SAN DIEGO (CN) – San Diego’s crumbling Superior Courthouse is being replaced by the largest, most expensive courthouse in the state – a $555.5 million state-of-the-art building that was dedicated in San Diego Monday.
Not set to open to the public until mid-July, the new San Diego Superior Courthouse boasts 71 courtrooms on 22 stories, and consolidated family, probate, criminal and civil case services in one court complex.
At 704,000 square feet, the new Superior Court cost $655 per square foot to build; the figure includes added security measures and special features atypical for commercial buildings. More than 4,000 people worked to build the courthouse designed by architecture firm Skidmore, Owings and Merrill, with 90 percent of the jobs filled by residents of San Diego and Orange Counties, according to a Judicial Council spokesman.
A savings estimate for consolidating court services in one building has not yet been released.
At Monday’s ribbon-cutting ceremony, Chief Justice Tani Cantil-Sakauye noted the courthouse project was started in the 1990’s but had setbacks until the mid-2000s.
Not until the Legislature enacted Senate Bill 1407 in 2008, funding courthouse work through court fees, including additional filing fees paid by attorneys, was there momentum to get the ambitious project off the ground.
When Cantil-Sakauye became chief justice in 2011 during the Great Recession, she said, she was asked repeatedly if the Judicial Council should continue with the project. Her response was: “You had me at fault line.”
“How could we, as responsible attorneys, judges, engineers, decision-makers and staff, ignore that we were inviting the public to a courthouse on a fault line? Not to mention the asbestos hanging from the ceilings,” Cantil-Sakauye said, referring to the old courthouse, which opened in 1961.
The 1961 courthouse sits on the Rose Canyon Fault, which recently was found to be more active and dangerous than researchers previously believed.
San Diego Superior Court Presiding Judge Jeffrey Barton joked at the dedication ceremony that the new courthouse is “built for the future,” as many of the judges noticed there are no large bookcases in their courtrooms.
He called the dedication a “historic day” for San Diego.
“This beautiful new building represents a significant investment by our community in our judicial system,” Barton said. “The fact the project survived and came to fruition during the hard times of the Great Recession demonstrates the importance we as a society place on the rule of law and the administration of justice.”
California is the only state in which court fines have financed new courthouses and where judges have a direct impact on how new courthouses are built.
“What made it possible was the funding mechanism which makes California unique. We’re the only judicial branch in the country that pays for its own courthouses,” Cantil-Sakauye said.

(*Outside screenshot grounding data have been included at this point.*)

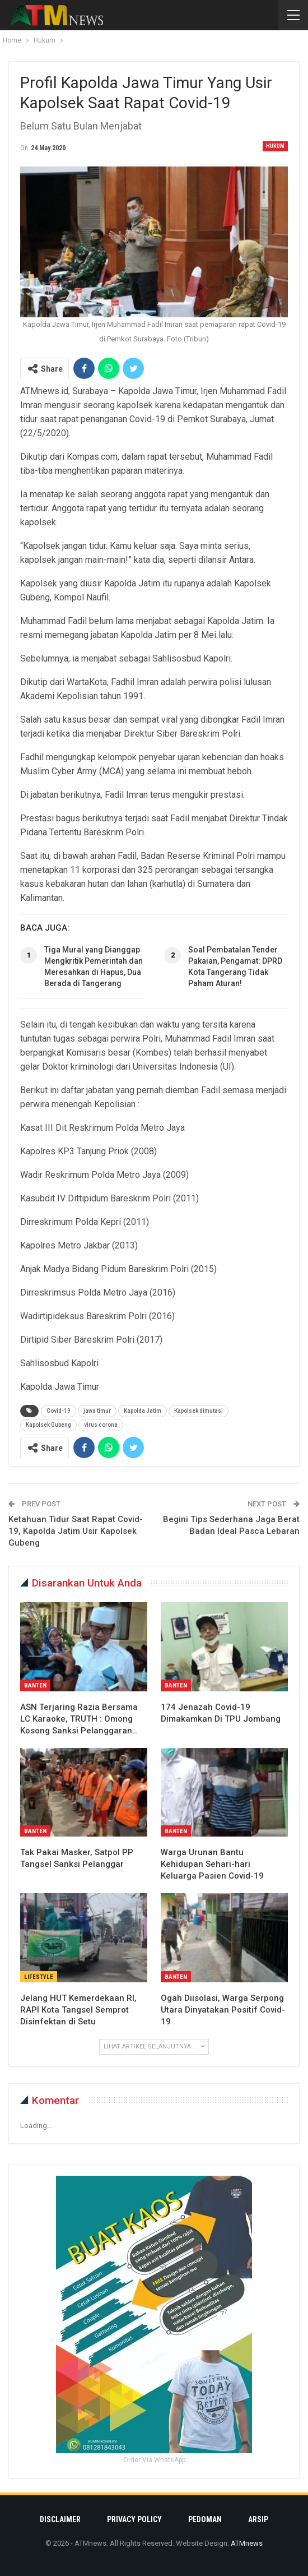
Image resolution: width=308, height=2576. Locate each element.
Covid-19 (58, 1411)
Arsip (258, 2519)
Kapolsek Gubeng (48, 1425)
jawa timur (97, 1411)
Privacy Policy (134, 2519)
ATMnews (247, 2543)
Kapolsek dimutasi (198, 1411)
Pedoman (205, 2519)
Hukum (275, 146)
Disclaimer (60, 2519)
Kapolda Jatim (142, 1411)
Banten (35, 1685)
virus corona (101, 1425)
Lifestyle (38, 1977)
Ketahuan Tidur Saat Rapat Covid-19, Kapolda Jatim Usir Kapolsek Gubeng (75, 1531)
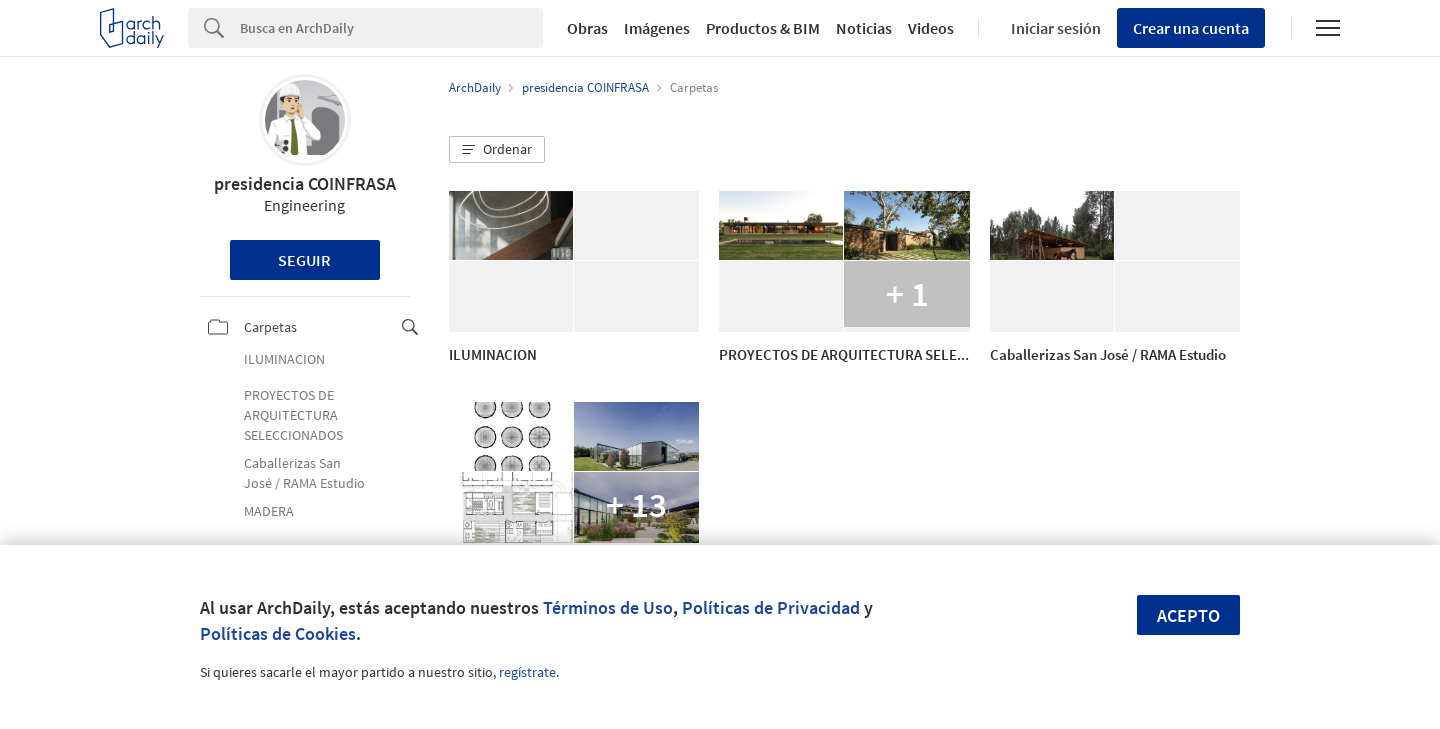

“California embarked on a never-before tried event, where judges and engineers came together to build courthouses.”
But not everyone is happy with the way the new courthouse, including some of its employees who enforce the law.
Superior Court Judge Runston “Tony” Maino doesn’t think “judges and justices are properly equipped by their training to be building courthouses.” He said the Judicial Council should have waited until it could fully fund the new courthouse – including a promised tunnel to take inmates from the downtown jail to court – before tackling the project.
The new courthouse offers enhanced security to keep inmates separate from the public, including an internal elevator used only for sheriff’s officers to take inmates from basement holding cells to the courtrooms for criminal hearings.
In the old courthouse, deputies had to use public elevators to transport inmates, who sometimes were escorted through crowded public halls in prison garb and shackles.
Other improvements include electronic court calendar displays in the lobby and a café across from the 500-seat jury lounge, to allow jurors to get a bite to eat without needing to pass through security a second time.
Under the terms of an agreement between the county and the Judicial Council, the county will take over the old courthouse and the land under it. In exchange, the Judicial Council is off the hook for the pricey demolition of the aging building, which has a steep price tag due to asbestos removal.
Courthouse News will have reporters working from the new courthouse.